Telegram, un outil de discussion prisé des djihadistes… mais pas seulement
Telegram, un outil de discussion prisé des djihadistes… mais pas seulement
Régulièrement décrite comme « l’application préférée des djihadistes », cette messagerie ne se résume pas à cela.
Une chaîne Telegram d’une candidate aux législatives iraniennes, le 24 février. | Vahid Salemi / AP
Les deux tueurs de Saint-Etienne-du-Rouvray (Seine-Maritime) l’utilisaient : Abdel-Malik Nabil Petitjean y a diffusé sa vidéo d’allégeance à l’organisation Etat islamique ; Adel Kermiche y a fait paraître, pendant plusieurs semaines, des messages annonçant qu’il allait faire « un gros truc ». Telegram, une application de messagerie populaire, est régulièrement décrite comme « l’application préférée des djihadistes », mais ne se résume pas à cela.
C’est quoi ?
Telegram est une application de messagerie principalement utilisée sur téléphone portable, qui dispose de nombreuses fonctionnalités. Elle peut servir à la fois à communiquer directement avec une personne, y compris dans des « tchats secrets », chiffrés, ou à participer à des groupes de discussion. Elle permet également de partager facilement des photos et des vidéos.

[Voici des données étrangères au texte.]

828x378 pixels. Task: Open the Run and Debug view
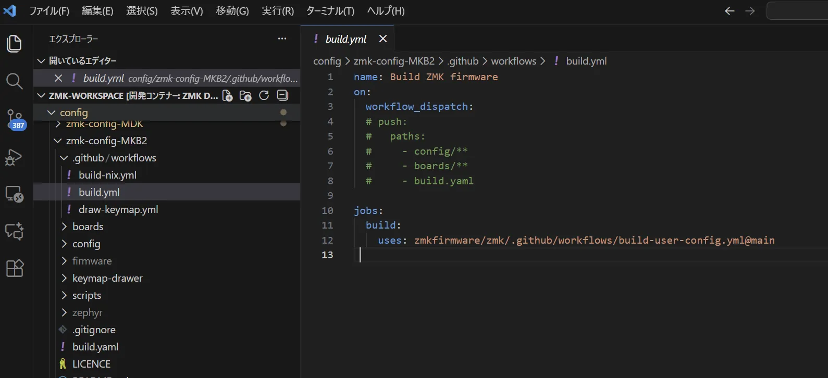(14, 157)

Les principales fonctionnalités de l’application rappellent ses concurrents WhatsApp ou Facebook Messenger. Principale différence, Telegram propose aussi des « chaînes » publiques que les utilisateurs peuvent suivre, et l’application affirme qu’elle est particulièrement sécurisée et confidentielle.
Qui l’utilise ?
L’application revendique 100 millions d’utilisateurs dans le monde. Parmi eux, on compte certes des djihadistes – l’EI recommande d’utiliser cette application – mais aussi beaucoup d’autres personnes… Dont une bonne partie de la classe politique française.
En Iran, le service s’est imposé comme l’un des principaux canaux d’information : les Iraniens l’utilisent à la fois pour discuter et pour s’informer sur l’actualité, en s’abonnant à des « chaînes » qui ne sont pas censurées comme le sont Facebook ou Twitter.
Qui l’a créée ?
Telegram est l’œuvre de deux frères, nés en Russie, Nikolaï et Pavel Durov. Le premier a conçu l’infrastructure technique du service, le second est le visage de l’entreprise – il avait aussi cofondé Vkontakte, le Facebook russe, avant de devoir en abandonner le contrôle à des proches de Vladimir Poutine.
Pavel Durov a, depuis, fui la Russie, où il se sentait menacé, et est devenu citoyen de Saint-Christophe-et-Niévès, un micro-état des petites Antilles. Libertaire assumé, M. Durov dit détester « la bureaucratie, les polices d’Etat, les gouvernements centralisés, les guerres, le socialisme et l’excès de régulation ».
Que fait Telegram contre l’EI ?
Telegram, qui a bâti en bonne partie sa réputation sur le fait que son service n’était pas censuré, a longtemps rechigné à bloquer les comptes se revendiquant de l’EI. En novembre 2015, Pavel Durov avait été interrogé sur la présence de comptes ouvertement terroristes sur Telegram, quelques jours après les attentats de Paris. « Je pense que le droit à la vie privée est plus important que notre peur de voir de mauvaises choses se produire, comme le terrorisme », avait-il répondu.
Cette politique a évolué cette année. En février, Telegram a fermé 78 comptes et toutes les chaînes « officielles » de l’EI.
Est-ce vraiment confidentiel et sécurisé ?
C’est ce que promet le service, mais en pratique, il n’offre pas toutes les garanties en la matière. Seules les conversations « secrètes » – une option du service – sont chiffrées de bout en bout, une technique qui assure la confidentialité des échanges et utilisée, par exemple, par WhatsApp.
Surtout, de nombreux experts en cryptographie estiment que le protocole de chiffrement utilisé par Telegram n’est pas aussi abouti que des technologies concurrentes. L’anonymat de l’application est également relatif, puisque les comptes créés sont liés au numéro de portable de l’utilisateur. Informations que Telegram ne dévoilent jamais aux autorités, mais qui peuvent permettre a posteriori de confirmer l’identité de la personne se cachant derrière un pseudonyme.